The director is said to have taken the action in reaction to the female teacher’s caning of some pupils for being late to school. Unfortunately however, her reported action is worse than the female teacher’s, and we call for an appropriate sanction to be taken against her after a thorough probe.
This is an indiscretion a regional director with her wealth of experience should not have taken. The temptation to react before thinking is what overwhelmed her; the repercussions on the kids who witnessed the inappropriate action can only be imagined.
Perhaps the local authorities should consider transferring her from the school just so the humiliation she suffered would not affect her productivity in the classroom.
The officer’s power as regional director on teachers was abused and we are constrained to condemn her in no uncertain terms, no matter how hard the local authorities seek to veneer what really happened.

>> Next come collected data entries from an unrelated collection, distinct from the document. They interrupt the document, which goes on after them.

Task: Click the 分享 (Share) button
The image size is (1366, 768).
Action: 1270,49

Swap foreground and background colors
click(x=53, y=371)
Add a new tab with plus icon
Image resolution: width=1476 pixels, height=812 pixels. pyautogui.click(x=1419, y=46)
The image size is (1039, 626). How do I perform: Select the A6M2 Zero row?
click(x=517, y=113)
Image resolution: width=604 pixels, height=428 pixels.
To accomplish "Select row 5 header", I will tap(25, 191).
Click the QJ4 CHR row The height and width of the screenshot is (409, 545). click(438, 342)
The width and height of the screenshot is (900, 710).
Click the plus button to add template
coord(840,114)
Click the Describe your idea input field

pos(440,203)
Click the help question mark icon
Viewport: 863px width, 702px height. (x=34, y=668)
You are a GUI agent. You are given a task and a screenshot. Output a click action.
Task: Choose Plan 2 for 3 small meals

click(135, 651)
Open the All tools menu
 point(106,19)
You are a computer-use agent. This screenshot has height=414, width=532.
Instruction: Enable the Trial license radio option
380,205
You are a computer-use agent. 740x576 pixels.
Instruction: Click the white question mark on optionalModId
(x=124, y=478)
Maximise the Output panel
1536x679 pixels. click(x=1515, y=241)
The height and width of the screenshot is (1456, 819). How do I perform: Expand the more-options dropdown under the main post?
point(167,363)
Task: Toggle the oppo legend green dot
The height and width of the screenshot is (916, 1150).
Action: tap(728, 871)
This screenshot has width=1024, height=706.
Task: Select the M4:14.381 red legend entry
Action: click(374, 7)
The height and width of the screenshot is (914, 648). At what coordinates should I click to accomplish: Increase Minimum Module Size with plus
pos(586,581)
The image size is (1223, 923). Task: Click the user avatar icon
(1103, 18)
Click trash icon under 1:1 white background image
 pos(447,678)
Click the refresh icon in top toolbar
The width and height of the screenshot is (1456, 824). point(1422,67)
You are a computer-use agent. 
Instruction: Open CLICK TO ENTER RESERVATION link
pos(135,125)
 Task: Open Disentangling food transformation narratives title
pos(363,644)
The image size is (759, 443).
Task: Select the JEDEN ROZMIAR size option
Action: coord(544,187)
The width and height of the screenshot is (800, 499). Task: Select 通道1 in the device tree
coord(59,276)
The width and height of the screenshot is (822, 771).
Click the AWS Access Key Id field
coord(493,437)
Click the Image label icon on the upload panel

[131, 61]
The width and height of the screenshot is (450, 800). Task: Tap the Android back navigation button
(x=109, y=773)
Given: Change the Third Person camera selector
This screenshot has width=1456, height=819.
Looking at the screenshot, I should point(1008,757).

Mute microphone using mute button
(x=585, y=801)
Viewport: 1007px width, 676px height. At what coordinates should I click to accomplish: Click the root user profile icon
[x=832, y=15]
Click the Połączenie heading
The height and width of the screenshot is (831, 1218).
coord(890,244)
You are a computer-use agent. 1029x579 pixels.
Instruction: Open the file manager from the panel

We are amazed that the director failed to understand what her action could visit on her integrity. Now that the issue is definitely going to attract the attention of her superiors at the national level, whatever befalls her she should bear her own cross.
As heads of state institutions and their branches, we must exercise our powers with discretion as we simultaneously restrain our tempers. The director could have invited the teacher to her office and reprimanded her for the action she took against the kids instead of flipping and taking the action. Coming against the backdrop of the outlawing of whipping pupils in our schools, the matter under review becomes even more interesting because of its two-pronged nature: the female teacher breached the regulation banning caning of kids and the director went overboard by caning a teacher in front of her pupils.
The family members of the female teacher or her husband – if she is married – could have descended upon the director, triggering an avoidable ado in full glare of the pupils.
Discipline should be the hallmark of persons in public service, and so when such irresponsible conduct originates from top level personalities, we have cause to be disappointed and even fret that we are losing a vital ingredient.
Indiscipline among school children stems from what they observe as they grow up – the kind of scenario which the kids witnessed when their teacher was being flogged standing out as smelly example.
That certainly was not a good picture and we think anything short of a disciplinary action would be inappropriate.
We have already witnessed manouvres to keep the case out of the public space. What is internal about a director of education whipping a female teacher in front of pupils as the local authorities are trying to tag the case and kill it?
We shall follow developments thereof because it is a public interest story. It is our responsibility to point out what is wrong in society so we can all witness progress in our daily activities as a people.